The following post is from staff writer Melissa Batai
Most couples, while dating and engaged, discuss what they want from their lives. They discuss how many kids they want to have, what career they want to pursue, what their religious beliefs are, etc. These discussions are necessary and important, but what you say before you’re married and have children may be vastly different than what actually happens.
Consider these cases, both just about whether or not one parent should stay home after a child is born:
One Spouse Wants to Stay Home but Is Unable To
I have known since I was very young that I wanted to stay home to raise my kids once I had them. I talked about it with my husband while we dated, and he agreed, though I don’t think personally he cared one way or another if I stayed home or worked.
We had our first child three years into the marriage, and the timing wasn’t great. I was working full-time and was the sole breadwinner while my husband was pursuing a combined M.A./Ph.D.
I went back to work when my son was just 10 weeks old. My husband took a leave of absence from school so we wouldn’t have to put the baby in daycare. While I desperately wanted to stay home with my child, and my husband really didn’t want to take a leave of absence, so there we were.
It wasn’t fair, but there really weren’t any other options.
One Spouse Decides the Working Life Doesn’t Trump Staying Home with the Children
Of course, many people experience the flip side of this.
My officemate when I worked full-time, I’ll call her Susan, was married at 26. She and her husband had no desire to have children. They were both pursuing successful careers, when they decided, 10 years into their marriage, that maybe they should have kids.
She was 37 when she had her first child, a colicky baby who would only take naps if Susan walked her around the neighborhood. The baby screamed most of the day. I thought Susan would be glad to return to work, but the opposite was true. She wanted nothing more than to stay home with her baby.
When she had her second and last child two years later, she became a stay-at-home mom for the next five years.
Susan’s husband rolled with the punches and agreed that it would be best if Susan stayed home.
Their life resembled very little of the life that they discussed while dating.
But life is like that, isn’t it?

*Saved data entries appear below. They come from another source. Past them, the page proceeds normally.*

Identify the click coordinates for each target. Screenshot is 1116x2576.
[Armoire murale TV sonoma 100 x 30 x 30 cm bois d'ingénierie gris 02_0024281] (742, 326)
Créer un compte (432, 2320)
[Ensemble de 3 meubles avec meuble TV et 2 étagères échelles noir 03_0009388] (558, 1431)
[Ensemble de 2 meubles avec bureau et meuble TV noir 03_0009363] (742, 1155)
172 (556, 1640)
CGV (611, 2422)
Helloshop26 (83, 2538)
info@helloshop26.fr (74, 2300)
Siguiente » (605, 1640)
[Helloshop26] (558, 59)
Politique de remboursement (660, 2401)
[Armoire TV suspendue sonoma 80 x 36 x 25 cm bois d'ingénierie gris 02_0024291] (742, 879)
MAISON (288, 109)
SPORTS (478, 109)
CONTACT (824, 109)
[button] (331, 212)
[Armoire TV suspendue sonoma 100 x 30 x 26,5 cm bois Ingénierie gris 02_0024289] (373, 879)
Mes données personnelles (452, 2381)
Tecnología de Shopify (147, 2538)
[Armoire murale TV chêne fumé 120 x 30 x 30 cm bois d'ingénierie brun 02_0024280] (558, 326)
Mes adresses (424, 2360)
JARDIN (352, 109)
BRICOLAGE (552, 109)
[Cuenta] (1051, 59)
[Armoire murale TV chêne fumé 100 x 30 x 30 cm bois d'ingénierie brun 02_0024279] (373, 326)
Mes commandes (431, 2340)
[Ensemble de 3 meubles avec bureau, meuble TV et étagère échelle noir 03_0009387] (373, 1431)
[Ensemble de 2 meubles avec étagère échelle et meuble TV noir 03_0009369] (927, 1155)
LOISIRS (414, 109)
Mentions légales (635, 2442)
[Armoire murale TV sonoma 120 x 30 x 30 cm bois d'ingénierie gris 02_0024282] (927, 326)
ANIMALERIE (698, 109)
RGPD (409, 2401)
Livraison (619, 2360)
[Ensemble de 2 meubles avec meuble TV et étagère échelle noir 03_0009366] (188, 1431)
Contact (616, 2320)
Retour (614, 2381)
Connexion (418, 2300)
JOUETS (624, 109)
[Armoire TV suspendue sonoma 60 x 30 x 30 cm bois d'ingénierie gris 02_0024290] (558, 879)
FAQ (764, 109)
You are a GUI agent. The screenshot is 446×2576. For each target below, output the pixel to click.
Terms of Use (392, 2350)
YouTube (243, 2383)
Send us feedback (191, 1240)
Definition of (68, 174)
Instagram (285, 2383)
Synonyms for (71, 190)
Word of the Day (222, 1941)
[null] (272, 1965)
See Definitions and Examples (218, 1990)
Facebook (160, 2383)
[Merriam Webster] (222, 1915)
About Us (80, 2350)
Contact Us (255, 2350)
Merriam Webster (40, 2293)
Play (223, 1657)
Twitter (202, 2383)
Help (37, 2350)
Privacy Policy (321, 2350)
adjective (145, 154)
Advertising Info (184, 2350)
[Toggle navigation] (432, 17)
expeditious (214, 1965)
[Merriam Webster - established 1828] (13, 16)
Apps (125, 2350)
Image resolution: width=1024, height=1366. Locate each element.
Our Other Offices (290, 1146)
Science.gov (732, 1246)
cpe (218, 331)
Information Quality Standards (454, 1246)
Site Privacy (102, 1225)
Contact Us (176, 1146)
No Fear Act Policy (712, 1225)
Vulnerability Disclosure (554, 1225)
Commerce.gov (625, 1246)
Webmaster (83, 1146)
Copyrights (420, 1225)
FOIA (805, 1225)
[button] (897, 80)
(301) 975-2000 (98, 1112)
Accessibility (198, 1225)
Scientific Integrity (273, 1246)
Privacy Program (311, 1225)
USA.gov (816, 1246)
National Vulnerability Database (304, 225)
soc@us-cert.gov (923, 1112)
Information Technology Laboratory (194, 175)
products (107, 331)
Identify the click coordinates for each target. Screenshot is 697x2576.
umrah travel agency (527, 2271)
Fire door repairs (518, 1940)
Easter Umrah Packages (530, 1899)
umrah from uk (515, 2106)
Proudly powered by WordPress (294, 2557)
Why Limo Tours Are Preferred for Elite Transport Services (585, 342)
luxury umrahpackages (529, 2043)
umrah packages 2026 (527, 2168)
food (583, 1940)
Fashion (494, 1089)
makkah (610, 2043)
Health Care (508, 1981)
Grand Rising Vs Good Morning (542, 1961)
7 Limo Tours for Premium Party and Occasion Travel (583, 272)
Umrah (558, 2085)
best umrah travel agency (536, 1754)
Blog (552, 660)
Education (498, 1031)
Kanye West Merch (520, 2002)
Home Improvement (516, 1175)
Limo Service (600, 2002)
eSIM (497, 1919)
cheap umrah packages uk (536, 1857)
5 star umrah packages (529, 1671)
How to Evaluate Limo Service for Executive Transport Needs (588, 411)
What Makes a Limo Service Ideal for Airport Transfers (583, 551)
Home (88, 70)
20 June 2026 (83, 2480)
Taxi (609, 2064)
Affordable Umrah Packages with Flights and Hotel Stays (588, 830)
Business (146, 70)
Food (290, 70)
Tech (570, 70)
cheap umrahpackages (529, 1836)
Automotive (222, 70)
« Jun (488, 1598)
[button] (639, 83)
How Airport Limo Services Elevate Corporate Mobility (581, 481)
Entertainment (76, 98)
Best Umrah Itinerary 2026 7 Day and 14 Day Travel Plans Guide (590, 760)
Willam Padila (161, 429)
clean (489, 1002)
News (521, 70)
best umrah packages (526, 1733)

People grow and change and make different decisions than they would when they’re younger.
In my view, if you want a successful marriage, you have to be willing to have lifestyle choice conversations before you get married AND also be willing to change as circumstances in life change.
It’s easy to have strong opinions about what your life will be like before a child comes. What takes maturity and strength is the willingness to be flexible when Life doesn’t quite go the way you planned.
My Questions for You
Knowing that life situations will change during your marriage, is it right to discuss how you want things to be after you have kids when you don’t have kids now? How would you react if your spouse suddenly decided she (or he) wanted to give up his career and stay home with the children?